BRIEF - Repeat the entire listing exactly as written.

Top of INPUT DATA

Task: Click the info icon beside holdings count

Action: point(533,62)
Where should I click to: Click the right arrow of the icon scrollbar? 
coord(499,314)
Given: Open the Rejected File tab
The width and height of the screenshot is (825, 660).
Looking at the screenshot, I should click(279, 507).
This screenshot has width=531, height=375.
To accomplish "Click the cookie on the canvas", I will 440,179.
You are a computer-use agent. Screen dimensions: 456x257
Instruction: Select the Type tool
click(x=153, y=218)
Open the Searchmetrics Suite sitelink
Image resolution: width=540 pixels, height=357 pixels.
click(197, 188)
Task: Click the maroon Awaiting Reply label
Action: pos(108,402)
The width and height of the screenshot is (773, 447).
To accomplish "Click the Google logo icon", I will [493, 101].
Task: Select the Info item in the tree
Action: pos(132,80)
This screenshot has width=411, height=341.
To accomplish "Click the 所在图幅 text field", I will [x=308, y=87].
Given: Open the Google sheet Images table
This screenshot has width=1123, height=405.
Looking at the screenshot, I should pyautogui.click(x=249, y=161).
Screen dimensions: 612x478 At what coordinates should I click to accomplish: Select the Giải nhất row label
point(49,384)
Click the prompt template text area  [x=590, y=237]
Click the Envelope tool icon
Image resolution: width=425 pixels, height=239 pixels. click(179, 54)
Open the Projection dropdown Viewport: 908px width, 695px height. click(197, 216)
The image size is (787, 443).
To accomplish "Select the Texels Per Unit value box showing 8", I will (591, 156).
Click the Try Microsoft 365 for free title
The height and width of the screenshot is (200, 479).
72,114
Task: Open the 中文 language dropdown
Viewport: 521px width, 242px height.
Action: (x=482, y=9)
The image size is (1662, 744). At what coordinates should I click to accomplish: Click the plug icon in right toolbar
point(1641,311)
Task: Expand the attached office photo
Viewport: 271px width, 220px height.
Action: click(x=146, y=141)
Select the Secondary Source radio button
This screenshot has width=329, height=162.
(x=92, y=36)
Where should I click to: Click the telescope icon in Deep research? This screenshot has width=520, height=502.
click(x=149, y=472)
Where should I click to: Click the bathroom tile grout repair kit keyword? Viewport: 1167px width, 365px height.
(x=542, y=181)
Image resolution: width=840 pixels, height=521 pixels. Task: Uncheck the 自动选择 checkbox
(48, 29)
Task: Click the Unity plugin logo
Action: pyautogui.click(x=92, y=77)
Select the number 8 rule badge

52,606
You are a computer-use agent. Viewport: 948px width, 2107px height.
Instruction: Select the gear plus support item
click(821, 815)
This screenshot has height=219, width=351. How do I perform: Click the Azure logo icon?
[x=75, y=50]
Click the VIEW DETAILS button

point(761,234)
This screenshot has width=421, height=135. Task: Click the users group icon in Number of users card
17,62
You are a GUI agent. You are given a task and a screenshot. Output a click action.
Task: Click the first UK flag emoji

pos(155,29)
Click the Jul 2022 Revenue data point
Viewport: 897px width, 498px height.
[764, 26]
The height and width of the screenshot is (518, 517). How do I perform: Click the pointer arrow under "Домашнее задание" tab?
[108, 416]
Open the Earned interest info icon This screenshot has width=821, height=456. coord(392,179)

Bottom of INPUT DATA

SOLUTION TO THE EXERCISE -
Task: Click the info icon beside holdings count

Action: point(533,62)
Where should I click to: Click the right arrow of the icon scrollbar? 
coord(499,314)
Given: Open the Rejected File tab
The width and height of the screenshot is (825, 660).
Looking at the screenshot, I should click(279, 507).
This screenshot has width=531, height=375.
To accomplish "Click the cookie on the canvas", I will 440,179.
You are a computer-use agent. Screen dimensions: 456x257
Instruction: Select the Type tool
click(x=153, y=218)
Open the Searchmetrics Suite sitelink
Image resolution: width=540 pixels, height=357 pixels.
click(197, 188)
Task: Click the maroon Awaiting Reply label
Action: pos(108,402)
The width and height of the screenshot is (773, 447).
To accomplish "Click the Google logo icon", I will [493, 101].
Task: Select the Info item in the tree
Action: pos(132,80)
This screenshot has width=411, height=341.
To accomplish "Click the 所在图幅 text field", I will [x=308, y=87].
Given: Open the Google sheet Images table
This screenshot has width=1123, height=405.
Looking at the screenshot, I should pyautogui.click(x=249, y=161).
Screen dimensions: 612x478 At what coordinates should I click to accomplish: Select the Giải nhất row label
point(49,384)
Click the prompt template text area  [x=590, y=237]
Click the Envelope tool icon
Image resolution: width=425 pixels, height=239 pixels. click(179, 54)
Open the Projection dropdown Viewport: 908px width, 695px height. click(197, 216)
The image size is (787, 443).
To accomplish "Select the Texels Per Unit value box showing 8", I will (591, 156).
Click the Try Microsoft 365 for free title
The height and width of the screenshot is (200, 479).
72,114
Task: Open the 中文 language dropdown
Viewport: 521px width, 242px height.
Action: (x=482, y=9)
The image size is (1662, 744). At what coordinates should I click to accomplish: Click the plug icon in right toolbar
point(1641,311)
Task: Expand the attached office photo
Viewport: 271px width, 220px height.
Action: click(x=146, y=141)
Select the Secondary Source radio button
This screenshot has width=329, height=162.
(x=92, y=36)
Where should I click to: Click the telescope icon in Deep research? This screenshot has width=520, height=502.
click(x=149, y=472)
Where should I click to: Click the bathroom tile grout repair kit keyword? Viewport: 1167px width, 365px height.
(x=542, y=181)
Image resolution: width=840 pixels, height=521 pixels. Task: Uncheck the 自动选择 checkbox
(48, 29)
Task: Click the Unity plugin logo
Action: pyautogui.click(x=92, y=77)
Select the number 8 rule badge

52,606
You are a computer-use agent. Viewport: 948px width, 2107px height.
Instruction: Select the gear plus support item
click(821, 815)
This screenshot has height=219, width=351. How do I perform: Click the Azure logo icon?
[x=75, y=50]
Click the VIEW DETAILS button

point(761,234)
This screenshot has width=421, height=135. Task: Click the users group icon in Number of users card
17,62
You are a GUI agent. You are given a task and a screenshot. Output a click action.
Task: Click the first UK flag emoji

pos(155,29)
Click the Jul 2022 Revenue data point
Viewport: 897px width, 498px height.
[764, 26]
The height and width of the screenshot is (518, 517). How do I perform: Click the pointer arrow under "Домашнее задание" tab?
[108, 416]
Open the Earned interest info icon This screenshot has width=821, height=456. coord(392,179)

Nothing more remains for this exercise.